▶ **Your assignment**
The answer is one number: how many lines in the data below hold "will".

Records from a collection:
• • • •
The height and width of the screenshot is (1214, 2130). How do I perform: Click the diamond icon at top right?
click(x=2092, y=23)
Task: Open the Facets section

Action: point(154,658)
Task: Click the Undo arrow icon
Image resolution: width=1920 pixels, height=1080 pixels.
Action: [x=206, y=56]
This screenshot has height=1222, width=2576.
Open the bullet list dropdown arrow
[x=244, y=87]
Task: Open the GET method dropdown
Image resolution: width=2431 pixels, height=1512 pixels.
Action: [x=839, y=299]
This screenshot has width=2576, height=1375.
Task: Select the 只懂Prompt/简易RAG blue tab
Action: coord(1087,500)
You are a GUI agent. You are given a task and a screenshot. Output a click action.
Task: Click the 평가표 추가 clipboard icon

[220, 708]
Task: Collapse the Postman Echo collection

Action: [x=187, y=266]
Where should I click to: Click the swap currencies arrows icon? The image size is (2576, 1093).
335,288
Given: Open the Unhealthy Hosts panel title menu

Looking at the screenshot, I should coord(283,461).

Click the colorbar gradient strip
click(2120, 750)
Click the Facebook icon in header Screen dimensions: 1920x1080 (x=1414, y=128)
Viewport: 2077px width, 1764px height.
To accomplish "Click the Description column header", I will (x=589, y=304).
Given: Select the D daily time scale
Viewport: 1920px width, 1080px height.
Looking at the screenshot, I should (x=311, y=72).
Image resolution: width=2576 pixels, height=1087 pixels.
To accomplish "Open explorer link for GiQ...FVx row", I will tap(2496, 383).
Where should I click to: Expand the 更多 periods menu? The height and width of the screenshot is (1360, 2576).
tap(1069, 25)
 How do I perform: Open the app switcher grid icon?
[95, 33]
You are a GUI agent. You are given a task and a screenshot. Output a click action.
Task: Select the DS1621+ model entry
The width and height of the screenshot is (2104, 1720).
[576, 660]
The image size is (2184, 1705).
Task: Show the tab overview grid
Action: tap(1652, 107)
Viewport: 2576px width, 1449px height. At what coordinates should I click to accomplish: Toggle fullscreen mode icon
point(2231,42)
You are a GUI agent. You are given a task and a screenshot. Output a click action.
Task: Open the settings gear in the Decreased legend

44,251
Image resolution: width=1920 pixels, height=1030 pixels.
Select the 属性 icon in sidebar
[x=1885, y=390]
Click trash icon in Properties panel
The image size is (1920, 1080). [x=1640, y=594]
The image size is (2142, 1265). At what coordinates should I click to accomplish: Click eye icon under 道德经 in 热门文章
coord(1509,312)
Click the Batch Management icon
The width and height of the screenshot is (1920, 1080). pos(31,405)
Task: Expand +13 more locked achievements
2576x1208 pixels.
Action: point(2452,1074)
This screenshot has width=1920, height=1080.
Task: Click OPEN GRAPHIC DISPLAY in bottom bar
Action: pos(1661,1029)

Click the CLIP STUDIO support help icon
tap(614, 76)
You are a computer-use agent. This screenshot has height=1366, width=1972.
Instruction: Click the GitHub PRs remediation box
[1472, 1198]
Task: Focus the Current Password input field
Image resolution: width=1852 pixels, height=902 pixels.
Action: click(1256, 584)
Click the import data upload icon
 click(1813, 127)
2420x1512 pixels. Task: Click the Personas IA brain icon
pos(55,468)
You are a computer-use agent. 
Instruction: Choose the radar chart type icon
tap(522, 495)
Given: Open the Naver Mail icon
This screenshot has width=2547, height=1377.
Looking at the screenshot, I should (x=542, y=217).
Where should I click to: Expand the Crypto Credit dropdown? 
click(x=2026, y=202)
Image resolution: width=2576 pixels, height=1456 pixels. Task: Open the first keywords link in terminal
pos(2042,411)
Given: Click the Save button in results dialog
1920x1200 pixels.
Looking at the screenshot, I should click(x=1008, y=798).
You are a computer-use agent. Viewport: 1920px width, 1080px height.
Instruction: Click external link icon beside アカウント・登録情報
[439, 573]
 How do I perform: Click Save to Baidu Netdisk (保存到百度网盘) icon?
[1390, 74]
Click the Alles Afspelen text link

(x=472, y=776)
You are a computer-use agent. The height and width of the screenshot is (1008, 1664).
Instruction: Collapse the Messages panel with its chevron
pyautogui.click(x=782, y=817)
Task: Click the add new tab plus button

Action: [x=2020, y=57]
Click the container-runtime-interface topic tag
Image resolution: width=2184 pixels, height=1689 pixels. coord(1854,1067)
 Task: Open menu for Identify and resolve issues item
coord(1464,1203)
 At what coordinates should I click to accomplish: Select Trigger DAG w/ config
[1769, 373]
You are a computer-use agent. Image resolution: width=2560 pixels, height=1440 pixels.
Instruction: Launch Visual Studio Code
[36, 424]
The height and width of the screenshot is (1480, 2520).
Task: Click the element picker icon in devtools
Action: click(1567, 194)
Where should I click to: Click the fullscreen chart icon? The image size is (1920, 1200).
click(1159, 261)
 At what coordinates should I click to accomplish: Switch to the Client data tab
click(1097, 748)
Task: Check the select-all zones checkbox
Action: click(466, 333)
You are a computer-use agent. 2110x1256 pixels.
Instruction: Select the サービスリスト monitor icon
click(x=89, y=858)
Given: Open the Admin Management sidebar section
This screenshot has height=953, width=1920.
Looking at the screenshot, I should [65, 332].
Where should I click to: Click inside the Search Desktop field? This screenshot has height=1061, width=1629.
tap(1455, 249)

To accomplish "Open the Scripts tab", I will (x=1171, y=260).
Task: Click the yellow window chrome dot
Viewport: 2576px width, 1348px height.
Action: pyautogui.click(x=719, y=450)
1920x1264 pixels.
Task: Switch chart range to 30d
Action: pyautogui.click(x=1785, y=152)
• • • •
▶ **Answer space**
3